Solve E = mc^2 & Time Dilation Equation

[samuel toco]

TL;DR

how to equal the equation: E = mc2 and the Time dilation equation

I think that have something lost on it!!!!!

how to equal the equation: E = mc2 and the Time dilation equation

 

[Ibix]

They aren't equal. I'm not even sure what "equal" would mean between two equations. Why would you think they would be?

 

[berkeman]

Welcome to the PF.

Thread prefix changed from "A" = Advanced/Graduate School level to "I" = Intermediate/Undergraduate level.

Summary:: how to equal the equation: E = mc2 and the Time dilation equation

I think that have something lost on it!

Instead of "equal", maybe you mean "reconcile"? If so, what do you think is inconsistent between them?

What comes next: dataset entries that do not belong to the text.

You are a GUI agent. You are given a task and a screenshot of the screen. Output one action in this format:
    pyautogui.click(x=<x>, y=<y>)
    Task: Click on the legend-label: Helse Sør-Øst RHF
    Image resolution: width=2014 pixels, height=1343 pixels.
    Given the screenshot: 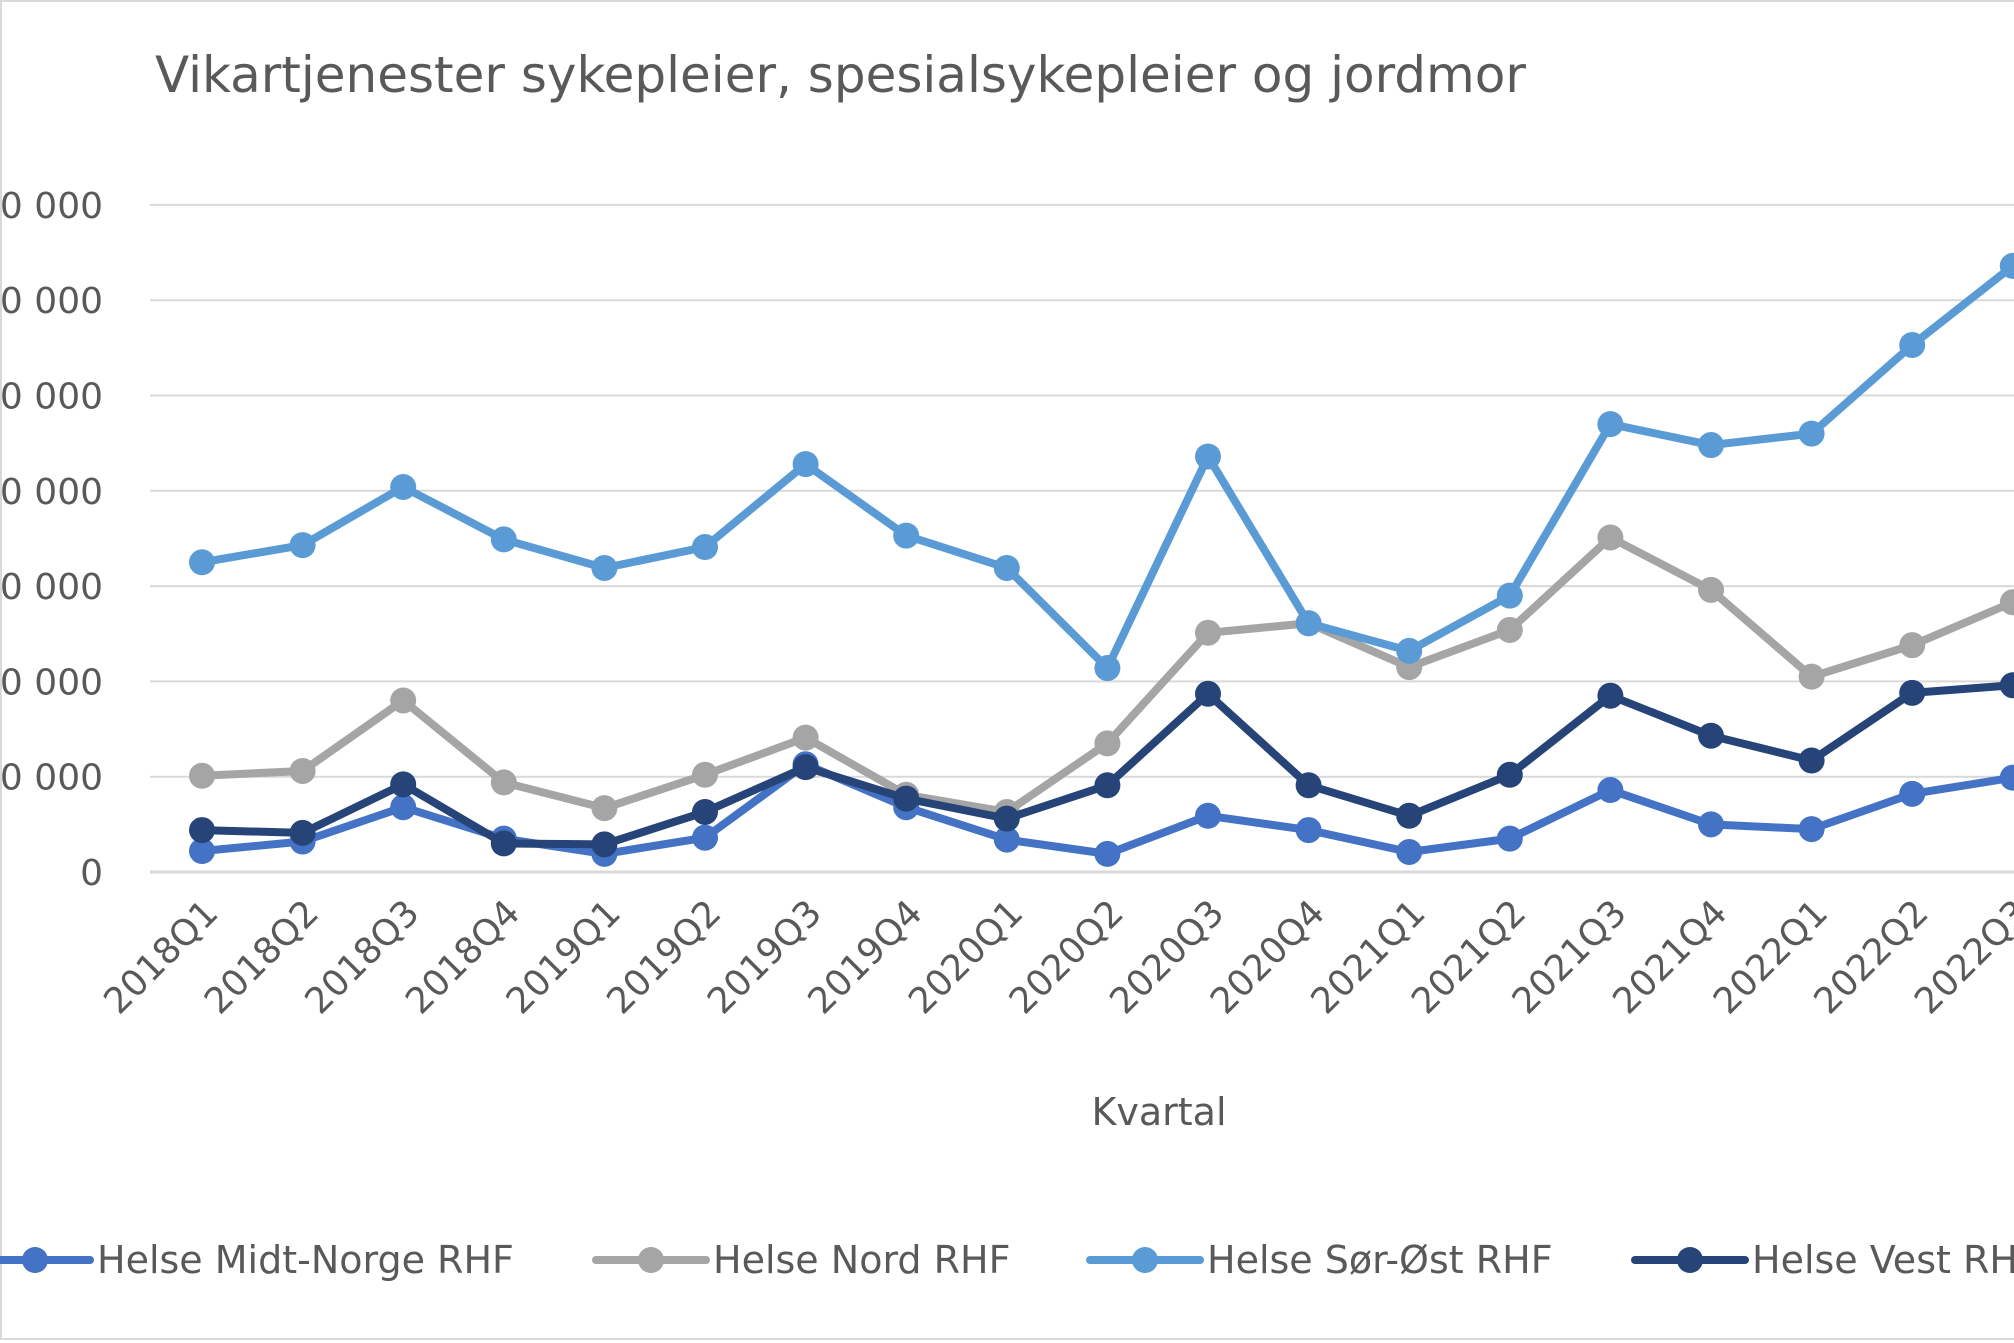 What is the action you would take?
    pyautogui.click(x=1380, y=1260)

Could you please show links to the reading you've been doing about each of those equations, and say why that reading has you confused about their compatibility? Thanks.

 

[vanhees71]

I'm also not understanding your question, but note that the correct equation is $E=m c^2 \gamma$, where $\gamma=1/\sqrt{1-v^2/c^2}$ is the same Lorentz factor that also enters the time-dilation formula. Indeed if a clock shows $\Delta t$ in its rest frame an observer moving with velocity $v$ relative to the clock will measure $\Delta t'=\gamma \Delta t$.

The similarity between the equation for energy and the time dilation formula is not a surprise, because it's closely connected. One defines everything in relativity in covariant quantities. Thus having vectors like the time-position four-vector in special relativity and wants to define covariant quantities by time derivatives one uses proper time $\mathrm{d} \tau = \sqrt{1-v^2/c^2} \mathrm{d} t$, because that's a scalar under Lorentz transformations and thus
$$V^{\mu}=\mathrm{d}_{\tau} x^{\mu}$$
is a four-vector, the four-velocity of the particle. In terms of usual velocity (which is NOT a relativistically covariant quantity) this reads
$$(V^{\mu})=\begin{pmatrix} c \mathrm{d}_{\tau} t \\ \mathrm{d}_{\tau} \vec{x} \end{pmatrix},$$
but $\mathrm{d}_{\tau} = \mathrm{d} t (\mathrm{d}_{\tau} t)=\gamma \mathrm{d} t$. Thus you get
$$V^{\mu}=\begin{pmatrix} \gamma c\\ \gamma \vec{v} \end{pmatrix},$$
where $\vec{v}=\mathrm{d}_t \vec{x}$ is the usual three-velocity measured in the lab frame.

Now four-momentum is defined as
$$p^{\mu} = m V^{\mu},$$
where $m$ is the invariant mass. To understand what the time-component means we note that
$$p^0=m c \gamma =m c \left (1+\frac{1}{2} \frac{v^2}{c^2} +\mathcal{O}(v^4/c^4) \right),$$
and this suggests to define $p^0=E/c$ with $E$ the energy of the particle, because for the reason that $p^{\mu}$ is a four-vector it's convenient to include the rest energy $E_0=mc^2$ in the energy of the particle, and then in the non-relativistic limit $E=E_0 + mv^2/2$, and $m v^2/2=E_{\text{kin}}$ in Newtonian mechanics, where $E_0$ is simply an additive constant which is not changed in any way by any physical phenomenon.

Note that this is different in relativistic physics! The rest mass of a composite object is related to the energy of this object in its rest frame by $E_0=m c^2$. E.g., if you have some macroscopic body its invariant mass changes with temperature, because if the body gets hotter the heat-energy gain $\Delta Q$ adds to the rest energy, i.e., the invariant mass of the body changes by the amount $\Delta m=\Delta Q/c^2$.

Thus, while the invariant mass does not change by any physical processes within Newtonian mechanics (except you add or take away some matter to a composite object of course), relativity shows that this is only approximately right. In other words: The invariant mass is not a conserved quantity for a closed system in relativistic physics. Here only the energy of a closed system is conserved but not invariant mass!